Por: Lilliam Maldonado Cordero


Este domingo el equipo de baloncesto masculino de Puerto Rico botó las puertas por las ventanas cuando derrotó al quinteto de Lituania en un debate deportivo que nos mantuvo sentados a la orilla de la silla o de pie frente al televisor gritándole a nuestros jugadores como si pudieran escucharnos. Y tal parece que sí, porque luego de comenzar un juego en el que arrancamos con el pie derecho para luego rezagarnos, acabamos bañados de sudor y júbilo, igual que nuestro quinteto.


Semanas antes, nuestras jugadoras del equipo de baloncesto femenino habían asegurado el pase a las Olimpiadas París 2024. A pesar de que el esfuerzo es el mismo para jugadores que para jugadoras, es menos el reconocimiento que reciben nuestras atletas por su trayectoria y empeño en prevalecer en estas competencias deportivas. También, es menos la paga, patentizando la desigualdad salarial entre sexos. Este no es un fenómeno único de Puerto Rico.


Por ejemplo, los ingresos que perciben las basquetbolistas estadounidenses, así como el mercadeo, patrocinios y mayor exposición por parte de los medios de noticias colocan a las deportistas profesionales bajo el umbral de la desigualdad. Para quienes están familiarizados con el básquet, Diana Taurasi no es una desconocida. A pesar de ser catalogada como la “Jordan” femenina y ser una de las mejor pagadas de la Liga Femenina de Basquetbol Nacional Americana (WNBA, por sus siglas en inglés), solo percibe un 5% de lo que gana Stephen Curry, su igual en la liga masculina estadounidense: ella $450 mil en comparación con $43 millones que factura Curry, a pesar de que la jugadora ha conducido a la victoria de su equipo en varios años, y es la líder histórica en puntos de la WNBA. A su vez, la reconocida Caitlin Clark recibe 7% comparada con su par masculino.

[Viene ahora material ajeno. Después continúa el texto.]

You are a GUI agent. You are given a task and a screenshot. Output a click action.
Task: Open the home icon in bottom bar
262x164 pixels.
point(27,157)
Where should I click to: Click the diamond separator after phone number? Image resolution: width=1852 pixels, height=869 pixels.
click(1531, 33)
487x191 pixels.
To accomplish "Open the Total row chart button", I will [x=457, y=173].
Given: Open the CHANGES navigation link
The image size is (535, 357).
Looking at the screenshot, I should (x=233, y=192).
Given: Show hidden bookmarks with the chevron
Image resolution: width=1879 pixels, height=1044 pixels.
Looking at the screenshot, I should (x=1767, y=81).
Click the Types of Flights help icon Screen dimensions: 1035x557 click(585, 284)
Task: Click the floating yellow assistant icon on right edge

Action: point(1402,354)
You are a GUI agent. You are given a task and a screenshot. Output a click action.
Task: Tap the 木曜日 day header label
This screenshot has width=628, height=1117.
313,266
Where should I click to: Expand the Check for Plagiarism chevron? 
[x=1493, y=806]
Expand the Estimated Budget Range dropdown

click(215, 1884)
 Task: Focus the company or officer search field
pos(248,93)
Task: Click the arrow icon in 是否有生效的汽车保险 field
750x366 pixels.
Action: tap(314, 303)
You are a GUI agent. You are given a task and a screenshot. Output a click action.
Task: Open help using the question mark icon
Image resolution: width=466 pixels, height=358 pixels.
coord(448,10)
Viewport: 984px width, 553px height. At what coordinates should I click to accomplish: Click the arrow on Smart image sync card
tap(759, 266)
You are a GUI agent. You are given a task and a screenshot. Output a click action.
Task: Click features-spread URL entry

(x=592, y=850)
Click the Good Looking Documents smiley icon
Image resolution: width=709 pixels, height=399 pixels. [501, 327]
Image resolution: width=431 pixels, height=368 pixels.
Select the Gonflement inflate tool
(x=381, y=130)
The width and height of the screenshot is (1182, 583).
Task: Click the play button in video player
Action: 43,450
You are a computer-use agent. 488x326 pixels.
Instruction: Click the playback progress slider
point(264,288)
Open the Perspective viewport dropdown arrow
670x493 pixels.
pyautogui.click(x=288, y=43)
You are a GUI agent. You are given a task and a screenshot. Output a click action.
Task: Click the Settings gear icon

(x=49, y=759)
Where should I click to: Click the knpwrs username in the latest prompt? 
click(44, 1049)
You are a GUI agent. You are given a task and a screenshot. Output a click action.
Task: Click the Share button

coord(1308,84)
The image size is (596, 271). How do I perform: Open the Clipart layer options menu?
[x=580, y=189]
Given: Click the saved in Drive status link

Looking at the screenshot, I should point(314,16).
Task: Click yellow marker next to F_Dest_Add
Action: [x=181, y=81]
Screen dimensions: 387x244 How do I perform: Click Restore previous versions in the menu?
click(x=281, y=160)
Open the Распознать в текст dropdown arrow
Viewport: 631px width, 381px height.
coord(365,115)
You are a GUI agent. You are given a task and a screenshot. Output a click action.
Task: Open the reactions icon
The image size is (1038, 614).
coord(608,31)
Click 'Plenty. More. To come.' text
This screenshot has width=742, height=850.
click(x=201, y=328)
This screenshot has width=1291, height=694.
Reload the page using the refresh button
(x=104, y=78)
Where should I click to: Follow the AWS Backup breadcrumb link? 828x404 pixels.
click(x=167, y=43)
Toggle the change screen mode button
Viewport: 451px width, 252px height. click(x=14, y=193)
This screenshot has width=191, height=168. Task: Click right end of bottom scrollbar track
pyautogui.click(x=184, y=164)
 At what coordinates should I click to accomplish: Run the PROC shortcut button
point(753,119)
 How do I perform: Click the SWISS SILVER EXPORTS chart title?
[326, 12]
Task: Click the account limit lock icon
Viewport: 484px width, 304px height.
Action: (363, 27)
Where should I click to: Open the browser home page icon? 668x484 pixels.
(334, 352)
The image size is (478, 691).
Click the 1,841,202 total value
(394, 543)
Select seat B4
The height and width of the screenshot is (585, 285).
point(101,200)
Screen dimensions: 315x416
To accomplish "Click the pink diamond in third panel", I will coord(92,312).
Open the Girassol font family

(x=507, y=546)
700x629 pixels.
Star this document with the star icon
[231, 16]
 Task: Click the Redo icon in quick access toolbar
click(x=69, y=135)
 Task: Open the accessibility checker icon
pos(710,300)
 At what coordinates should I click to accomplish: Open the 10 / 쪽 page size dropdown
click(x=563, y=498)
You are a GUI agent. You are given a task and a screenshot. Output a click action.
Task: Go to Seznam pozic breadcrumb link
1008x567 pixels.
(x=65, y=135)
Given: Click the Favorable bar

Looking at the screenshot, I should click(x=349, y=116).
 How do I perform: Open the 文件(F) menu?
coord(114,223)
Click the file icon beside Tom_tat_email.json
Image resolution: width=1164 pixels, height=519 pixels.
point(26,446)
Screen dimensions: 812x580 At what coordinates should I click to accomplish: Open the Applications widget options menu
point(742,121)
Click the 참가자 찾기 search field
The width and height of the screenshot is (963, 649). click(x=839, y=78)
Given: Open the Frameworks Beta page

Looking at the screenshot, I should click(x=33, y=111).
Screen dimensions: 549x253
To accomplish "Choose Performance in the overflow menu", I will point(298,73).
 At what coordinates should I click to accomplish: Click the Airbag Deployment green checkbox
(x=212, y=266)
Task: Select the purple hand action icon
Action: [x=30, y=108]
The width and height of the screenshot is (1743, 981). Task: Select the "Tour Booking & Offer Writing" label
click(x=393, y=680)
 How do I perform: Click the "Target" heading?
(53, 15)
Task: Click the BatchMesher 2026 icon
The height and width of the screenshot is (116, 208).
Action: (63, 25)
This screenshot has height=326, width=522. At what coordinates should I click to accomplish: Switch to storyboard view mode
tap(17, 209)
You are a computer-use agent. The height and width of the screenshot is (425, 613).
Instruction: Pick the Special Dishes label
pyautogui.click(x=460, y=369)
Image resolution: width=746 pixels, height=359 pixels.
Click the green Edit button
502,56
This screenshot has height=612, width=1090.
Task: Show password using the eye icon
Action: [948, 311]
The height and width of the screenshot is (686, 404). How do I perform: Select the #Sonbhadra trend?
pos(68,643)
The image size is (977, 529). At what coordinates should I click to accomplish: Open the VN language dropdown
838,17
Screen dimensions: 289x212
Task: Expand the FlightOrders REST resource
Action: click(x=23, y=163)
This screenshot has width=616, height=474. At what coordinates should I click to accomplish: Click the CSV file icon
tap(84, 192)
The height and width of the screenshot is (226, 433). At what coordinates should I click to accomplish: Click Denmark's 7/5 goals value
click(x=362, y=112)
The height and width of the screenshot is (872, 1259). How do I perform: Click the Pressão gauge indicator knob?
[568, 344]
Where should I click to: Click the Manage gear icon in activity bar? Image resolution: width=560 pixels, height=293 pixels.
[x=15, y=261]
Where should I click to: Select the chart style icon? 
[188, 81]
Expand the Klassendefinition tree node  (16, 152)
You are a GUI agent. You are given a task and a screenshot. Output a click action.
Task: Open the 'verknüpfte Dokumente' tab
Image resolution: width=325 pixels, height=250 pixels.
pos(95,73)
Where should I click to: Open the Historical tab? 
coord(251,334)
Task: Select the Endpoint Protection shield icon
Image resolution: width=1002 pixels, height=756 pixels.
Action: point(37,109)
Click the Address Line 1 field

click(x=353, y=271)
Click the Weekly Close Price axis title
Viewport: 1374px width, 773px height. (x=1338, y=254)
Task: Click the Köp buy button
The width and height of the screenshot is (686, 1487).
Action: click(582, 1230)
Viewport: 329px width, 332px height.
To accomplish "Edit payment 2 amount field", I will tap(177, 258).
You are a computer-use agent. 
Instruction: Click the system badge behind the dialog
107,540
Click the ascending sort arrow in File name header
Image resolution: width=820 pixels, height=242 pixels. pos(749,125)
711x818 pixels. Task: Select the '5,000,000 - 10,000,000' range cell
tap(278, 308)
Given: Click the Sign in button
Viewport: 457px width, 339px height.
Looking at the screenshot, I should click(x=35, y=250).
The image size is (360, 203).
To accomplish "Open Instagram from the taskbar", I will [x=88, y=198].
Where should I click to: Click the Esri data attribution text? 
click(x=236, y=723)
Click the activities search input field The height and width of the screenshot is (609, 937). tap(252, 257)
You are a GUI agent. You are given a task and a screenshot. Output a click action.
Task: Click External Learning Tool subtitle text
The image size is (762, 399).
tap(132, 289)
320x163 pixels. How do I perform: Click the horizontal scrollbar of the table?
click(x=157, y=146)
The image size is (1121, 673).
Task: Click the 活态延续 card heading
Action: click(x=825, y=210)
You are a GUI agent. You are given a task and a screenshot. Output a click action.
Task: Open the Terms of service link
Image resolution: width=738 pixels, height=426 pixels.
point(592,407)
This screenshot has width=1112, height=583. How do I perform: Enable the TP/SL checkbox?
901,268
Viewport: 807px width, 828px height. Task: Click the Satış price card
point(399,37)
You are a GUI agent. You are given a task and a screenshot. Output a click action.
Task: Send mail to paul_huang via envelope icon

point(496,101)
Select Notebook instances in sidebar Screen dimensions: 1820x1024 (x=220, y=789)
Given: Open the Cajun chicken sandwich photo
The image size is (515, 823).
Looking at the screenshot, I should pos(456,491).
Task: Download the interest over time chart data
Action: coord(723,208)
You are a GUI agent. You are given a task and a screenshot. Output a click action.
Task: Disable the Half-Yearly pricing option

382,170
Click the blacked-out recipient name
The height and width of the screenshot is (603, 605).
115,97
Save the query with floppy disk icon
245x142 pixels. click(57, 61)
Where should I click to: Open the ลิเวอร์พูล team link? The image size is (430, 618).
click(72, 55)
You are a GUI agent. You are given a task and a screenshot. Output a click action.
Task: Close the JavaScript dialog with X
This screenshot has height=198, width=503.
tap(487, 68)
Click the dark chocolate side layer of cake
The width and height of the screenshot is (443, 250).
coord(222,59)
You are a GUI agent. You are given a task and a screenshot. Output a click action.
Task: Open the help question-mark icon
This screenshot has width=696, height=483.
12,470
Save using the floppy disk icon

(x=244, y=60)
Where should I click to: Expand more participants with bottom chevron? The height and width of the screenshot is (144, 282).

Más datos: en 2022, las basquetbolistas estadounidenses tenían que completar un título universitario de 4 años o el mismo tiempo luego de graduarse de secundaria para jugar profesionalmente, pero los jugadores podían pasar del cuarto año al profesionalismo sin mayores requisitos. En 2020 el promedio de sueldo para los jugadores fue de $6.4 millones, pero el máximo para sus pares femeninas fue de $215 mil, y algunas solo $50,000. Esta disparidad no es exclusiva del baloncesto. En 2015, la selección nacional femenina estadounidense demandó a la Federación de Fútbol por discrimen de género, pues pagó a cada jugadora $15,000 de premio. Mientras, los hombres recibieron $55,000.


En Puerto Rico, la disparidad entre los sexos que favorece a los hombres también existe. Puntualmente, la Junta de Directores del Baloncesto Superior Nacional Femenino ha enmendado sus estatutos para mejorar los beneficios las jugadoras, pero falta por hacer. La búsqueda de igualdad salarial, auspicios, mercadeo y beneficios para ellas debe continuar.


Indudablemente, no pienso perderme un solo juego donde los y las nuestras se midan contra sus contendores en París 2024. Voy a los míos toda la vida y un mes más. Pero, igual que me bebí las lágrimas en 2016 cuando ganó Mónica Puig y perdí las amígdalas con Jazmin Camacho Quinn en 2020, voy a desgastar la loseta caminando pa´lante y pa´tras cuando nuestro equipo femenino de baloncesto se pelee al metal preciado. Si celebramos las victorias de los nuestros, de igual manera festejemos y ensalcemos los logros de las nuestras. Son bravas. Es más, lo son más.